After an incident has been identified, initial actions may include:

  • Analysing antivirus, system, and audit logs to help identify the cause of the incident.
  • Running a full antivirus or endpoint protection scan and researching any findings using trusted sources.
  • Recording what has been observed, when it was noticed, and who reported it.
  • Considering whether the incident affects only one device, or whether user accounts, email, cloud services, or suppliers may also be involved.

Useful questions to ask:

  • What problem has been reported, and by whom?
  • What services, programs, hardware, accounts, or systems are affected?
  • Are there any signs that data has been lost, deleted, changed, disclosed, or made unavailable?
  • Have your customers noticed any problems, and can they still use your services?
  • Who designed and who maintains the affected system?
  • When did the problem occur, or when did it first come to your attention?
  • What areas of the organisation are affected?
  • Is your supply chain affected, or could a supplier be the cause of the incident?
  • What is the potential business impact of the incident?

3. Resolve the incident

It is crucial to act quickly to reduce the consequences of an incident. If your IT is managed externally, contact your IT advisers immediately. If you manage your own IT, activate your incident plan.

This may involve the following:

  • Isolating infected or affected devices from the network to stop the incident spreading further.
  • Disabling compromised accounts, changing passwords, and revoking active sessions where possible.
  • Blocking malicious email senders, domains, or connections linked to the incident.
  • Contacting suppliers or service providers if their systems or services may be involved.
  • Preserving evidence before wiping, rebuilding, or restoring systems. This may include saving logs, screenshots, emails, and a timeline of what happened.
  • Replacing infected hardware if necessary.
  • Restoring services from known good backups or clean systems.
  • Patching vulnerable software and updating affected systems.
  • Cleaning infected machines and checking that they are safe before reconnecting them to the network.
  • Rotating tokens, API keys, or other credentials if accounts or services may have been compromised.
  • Restoring the most important systems first and monitoring closely for signs that the incident has returned.
  • Checking that important files, transactions, and communications are complete after recovery.

4. Report the incident

You are legally obliged to report certain incidents to the Information Commissioner’s Office (ICO). Check https://inforights.im to find out which incidents qualify. You should also report incidents to the CSC and Police using the cyber concerns reporting form on our website or by calling 686060.

It is also important to:

  • Keep your staff and customers informed of anything that might affect them, for example if personal data has been compromised or services are unavailable.
  • Consider preparing simple communications templates in advance so updates can be shared quickly and consistently.
  • Keep a record of the decisions, actions, and notifications made during the incident.
  • Consider seeking legal advice if the incident has had a significant impact on your business or customers.
  • If you have cyber insurance, contact your insurer as they may be able to provide additional advice and support.

5. Learn from the incident

Reviewing an incident after it has happened is important as it helps you learn from mistakes, improve your response, and reduce the likelihood of the same thing happening again.

  • Review the actions taken during the response.
  • Make a list of things that went well and things that could be improved.
  • Record key timings, such as when the incident was first noticed, when it was contained, and when recovery was completed.
  • Identify delays or bottlenecks, such as unclear roles, missing contact details, or gaps in logs or evidence.
  • Review and update your incident plan to reflect the lessons learned.
  • Reassess your risks and make any necessary changes to your defences.
  • If supplier security contributed to the incident, consider whether contracts, supplier questionnaires, or oversight arrangements need to be strengthened.
  • Use lessons learned to improve staff awareness, technical controls, and future exercises.

=-=-=-=-=

What you need to do ▸
Copy everything in the incident response guidance from "3. Resolve the" down to "or clean systems.", replacing "IT advisers" with "IT support providers". The material that comes next is drawn from a separate source.

Stored data ▸
=-=-=-=-=

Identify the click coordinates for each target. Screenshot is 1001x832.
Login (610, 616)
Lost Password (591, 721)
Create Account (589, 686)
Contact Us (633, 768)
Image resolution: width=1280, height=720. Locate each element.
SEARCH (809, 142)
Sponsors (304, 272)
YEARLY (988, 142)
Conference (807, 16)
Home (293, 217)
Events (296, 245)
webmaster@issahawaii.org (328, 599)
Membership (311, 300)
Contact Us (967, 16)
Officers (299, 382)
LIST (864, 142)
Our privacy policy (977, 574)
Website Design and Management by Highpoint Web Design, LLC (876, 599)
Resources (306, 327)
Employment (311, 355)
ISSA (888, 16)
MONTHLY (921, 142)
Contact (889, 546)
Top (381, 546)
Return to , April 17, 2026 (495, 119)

=-=-=-=-=

Task output ▸
3. Resolve the incident

It is crucial to act quickly to reduce the consequences of an incident. If your IT is managed externally, contact your IT support providers immediately. If you manage your own IT, activate your incident plan.

This may involve the following:

  • Isolating infected or affected devices from the network to stop the incident spreading further.
  • Disabling compromised accounts, changing passwords, and revoking active sessions where possible.
  • Blocking malicious email senders, domains, or connections linked to the incident.
  • Contacting suppliers or service providers if their systems or services may be involved.
  • Preserving evidence before wiping, rebuilding, or restoring systems. This may include saving logs, screenshots, emails, and a timeline of what happened.
  • Replacing infected hardware if necessary.
  • Restoring services from known good backups or clean systems.